Universities found the 1999 Michigan Supreme Court ruling advantageous in allowing them to keep private the entire presidential search process if they so desired. While the Federated Publications case originally dealt very narrowly with the question of university presidential searches, the Michigan Supreme Court went well beyond the question at hand.
Indeed, the court determined that not only could the legislature not regulate the transparency of university presidential searches, it was also constitutionally prohibited from any regulation of open or closed board meetings whatsoever. This meant that universities became immune from the Open Meetings Act. The ruling was subsequently used to shield the boards from public pressure and allow them to hide under a cloak of secrecy.
While our constitution grants our universities autonomy over their operations, to follow the reasoning laid out in this 1999 decision would exempt public universities from compliance with any state law that interferes with any objective of the board. As such, our public universities would be devoid of responsibility to the people.
California and Minnesota are the only other states in the nation whose public universities enjoy autonomy from their respective legislatures. They are not, however, exempt from complying with state and federal laws. Even under the Open Meetings Act, with its many allowances and exceptions, there are ample opportunities for members to communicate privately. Moreover, an exception for public university presidential searches was written into the Open Meetings Act prior to 1999.

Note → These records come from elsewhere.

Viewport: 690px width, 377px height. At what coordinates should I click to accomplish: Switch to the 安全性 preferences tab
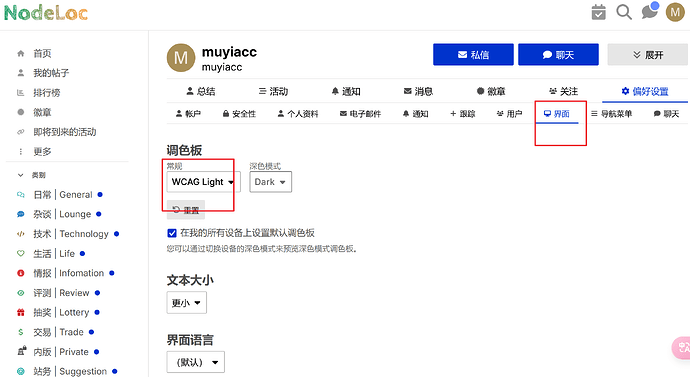[x=239, y=114]
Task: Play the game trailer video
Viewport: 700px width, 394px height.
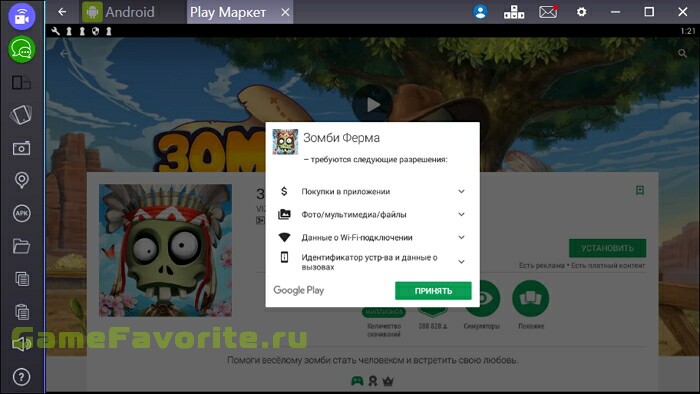Action: (373, 105)
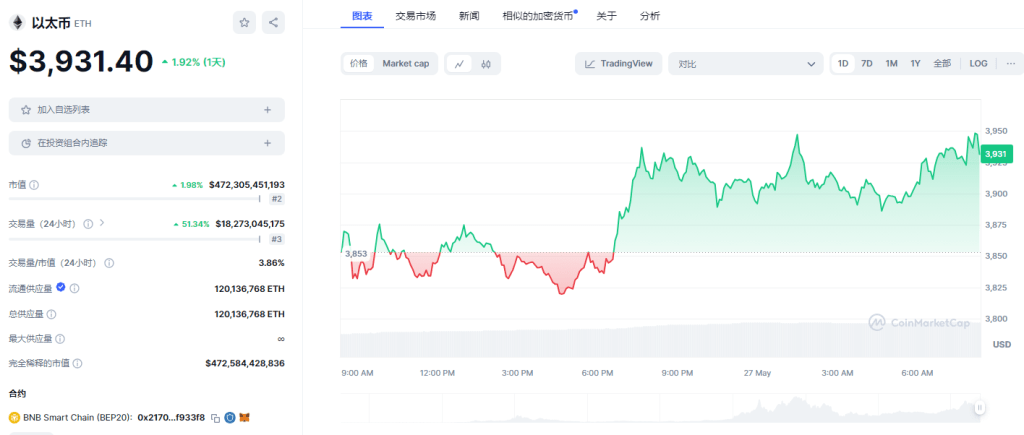Switch chart to Market cap view

(x=405, y=63)
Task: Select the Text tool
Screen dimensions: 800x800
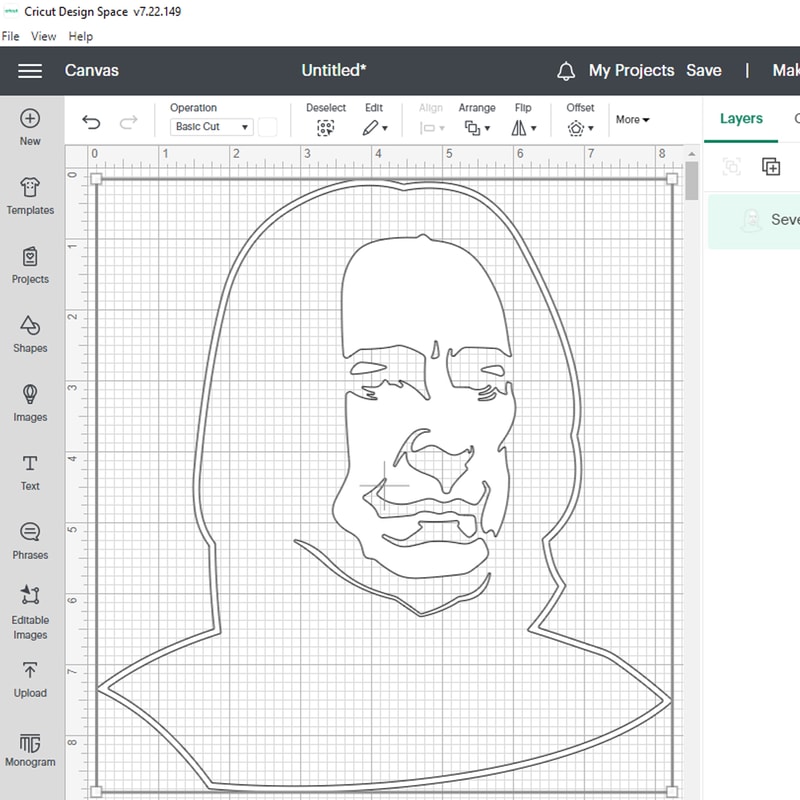Action: pos(30,472)
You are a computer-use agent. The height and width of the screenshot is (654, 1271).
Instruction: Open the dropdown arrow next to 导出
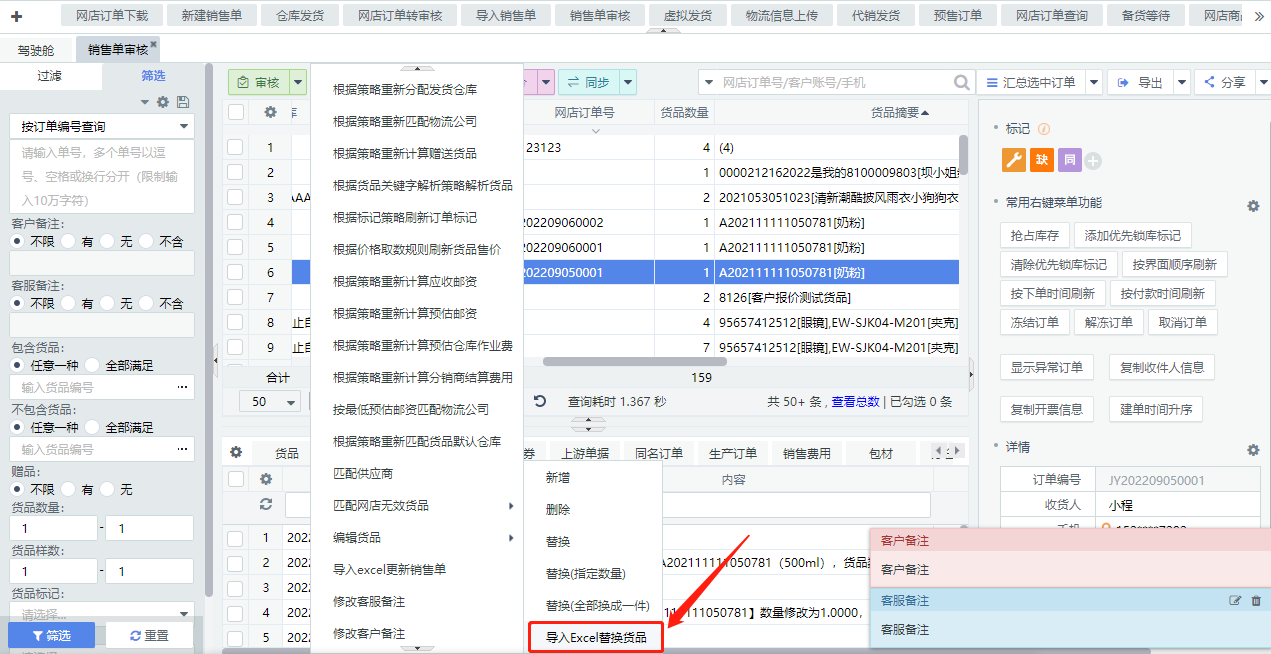coord(1182,83)
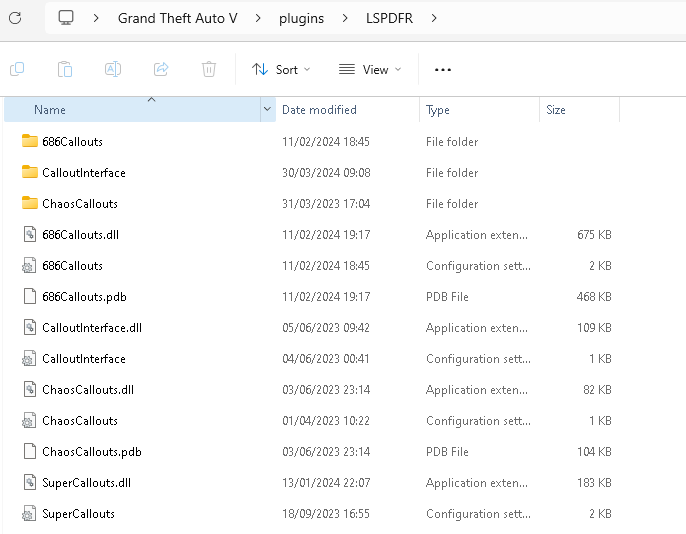
Task: Navigate to Grand Theft Auto V breadcrumb
Action: [x=178, y=18]
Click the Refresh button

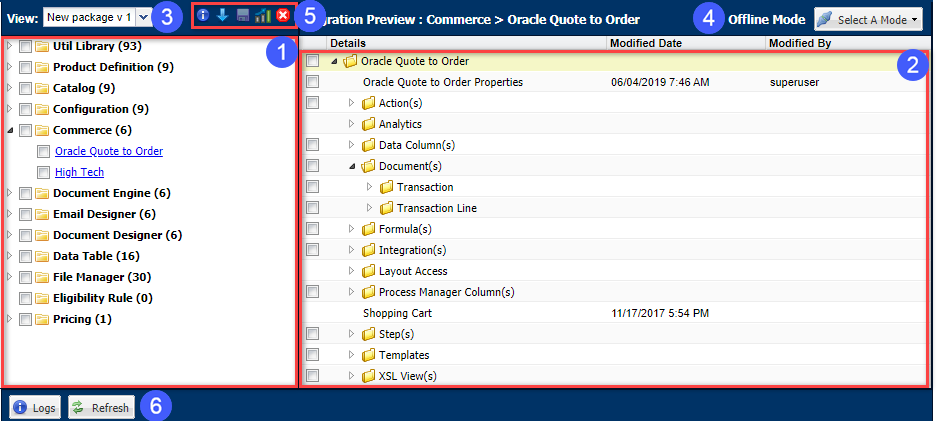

Michigan residents have the right under the state constitution to witness and participate in the promulgating of public policy by all publicly elected bodies. For this reason, the state constitution includes the phrase that “formal sessions” of governing boards shall be open to the public. “Formal sessions” referred to non-social meetings in which public policy was discussed and/or acted upon. This requirement was expressly written into our constitution to clarify the board’s service to the people, albeit their autonomy from the legislature. The public has the right to observe the discussions leading up to the decisions and not simply witness a ceremonial vote.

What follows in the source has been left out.